It is a well-known fact that the Government of China is fighting against censorship circumvention methods and some recent Great Firewall upgrades have made many VPN services essentially useless. Accessing the “free” Internet from China is much difficult that it was a few years ago and many users there are facing a hard time in this battle in order to find VPN protocols and services that would still allow them to get past the Great Firewall blocking. To find out more about how the Internet blocking works in China, check our detailed article: VPNs & Internet in China: Everything you need to know
Strictly speaking of VPN protocols that are still working in China, these are our findings and recommendations:
WireGuard is quite new but it’s being supported by several VPN services. It doesn’t support obfuscation and its handshakes can be recognized by the GFW, but it isn’t blocked yet. In case it’s blocked, that’s most likely because of using its default port 51820. Change port to a different one, if your VPN service provider allows it or if you run it on your own servers.
IPsec (L2TP, IKEv2)
Just like PPTP, it is not entirely blocked in China and it can be used as long as the VPN servers of your provider are not blocked per-IP/hostname basis.
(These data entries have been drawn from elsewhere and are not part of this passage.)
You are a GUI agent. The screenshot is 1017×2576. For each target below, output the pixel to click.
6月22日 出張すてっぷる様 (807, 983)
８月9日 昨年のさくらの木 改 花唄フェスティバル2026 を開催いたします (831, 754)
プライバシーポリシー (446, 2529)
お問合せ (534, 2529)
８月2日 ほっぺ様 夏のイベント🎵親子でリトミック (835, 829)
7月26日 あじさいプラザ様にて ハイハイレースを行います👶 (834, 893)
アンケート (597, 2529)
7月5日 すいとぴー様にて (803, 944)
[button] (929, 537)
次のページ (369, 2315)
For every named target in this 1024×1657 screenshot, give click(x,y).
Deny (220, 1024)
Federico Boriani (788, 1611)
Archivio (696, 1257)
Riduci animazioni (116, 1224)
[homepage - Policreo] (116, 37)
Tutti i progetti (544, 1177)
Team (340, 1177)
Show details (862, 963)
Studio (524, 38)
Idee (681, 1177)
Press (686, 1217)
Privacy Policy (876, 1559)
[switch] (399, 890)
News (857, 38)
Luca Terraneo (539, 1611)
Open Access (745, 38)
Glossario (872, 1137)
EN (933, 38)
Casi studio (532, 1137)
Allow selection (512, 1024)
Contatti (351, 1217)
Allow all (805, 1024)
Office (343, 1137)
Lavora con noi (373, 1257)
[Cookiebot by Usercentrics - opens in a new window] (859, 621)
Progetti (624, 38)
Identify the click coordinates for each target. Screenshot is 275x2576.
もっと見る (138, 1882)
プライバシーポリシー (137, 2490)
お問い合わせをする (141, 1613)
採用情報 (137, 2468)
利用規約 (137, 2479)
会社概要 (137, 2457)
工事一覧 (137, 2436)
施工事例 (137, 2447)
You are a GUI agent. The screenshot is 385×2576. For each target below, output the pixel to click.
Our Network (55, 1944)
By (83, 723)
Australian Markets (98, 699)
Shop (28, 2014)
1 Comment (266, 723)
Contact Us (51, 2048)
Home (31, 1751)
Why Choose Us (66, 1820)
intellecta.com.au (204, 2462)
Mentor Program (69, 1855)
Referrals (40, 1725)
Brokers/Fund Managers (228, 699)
The good thing about both PPTP and IPsec is that they are compatible with most operating systems including those for mobile devices. Setting up a connection is very easy and it’s good to try them if you use a smart phone or tablet in China.
OpenVPN (using obfuscation)
OpenVPN is usually blocked as the initial handshake, required to establish the VPN connection, can be identified by the Great Firewall and blocked instantly. To use OpenVPN in China, obfuscating methods are needed so that the handshake can’t be detected. This is possible by using TLS preshared keys, stunnel or SSH proxying and custom obfuscating methods. There are a few VPN service providers using obfuscating methods to hide the OpenVPN connections, such as: vpn.ac, , ExpressVPN, VyprVPN, Astrill
Using a SOCKS5 proxy over SSH still works well in China, and you can setup one on a personal VPS. Instructions: SSH & SOCKS5 tunnel howto. Some VPN services provide support for SSH/SOCKS5 but it’s likely better to use your own, if you are capable of setting it up.
Shadowsocks is a secure proxy protocol that works very well in China, but you need to set it up yourself: easy if you are a technical guy, not really an option otherwise. Though you can still find VPN services that provide ShadowSocks support and guides on how to use it.
SSTP is a Microsoft VPN protocol that works over port 443 and it’s hard to be blocked by the Great Firewall as “it looks” like normal HTTPS traffic. There are a few VPN services that support SSTP, and if you are a tech savvy able to setup your own server, you should use SoftEther which has built-in support for SSTP among other protocols.
If you are looking for a reliable VPN to use in China, ExpressVPN is rather good. See our recent testing article (February 2017) ExpressVPN in China. Unlike most review sites that recommend it but only list features, we tested it from China directly.
While it is an insecure protocol and can be easily compromised by 3rd parties able to snoop on traffic (the Chinese Government in this case), it is still working for many users in China. Considering the fact that it is insecure, don’t use it for sensitive transfer of information or, if you do, make sure that the services you use over PPTP, like webmail, always use HTTPS.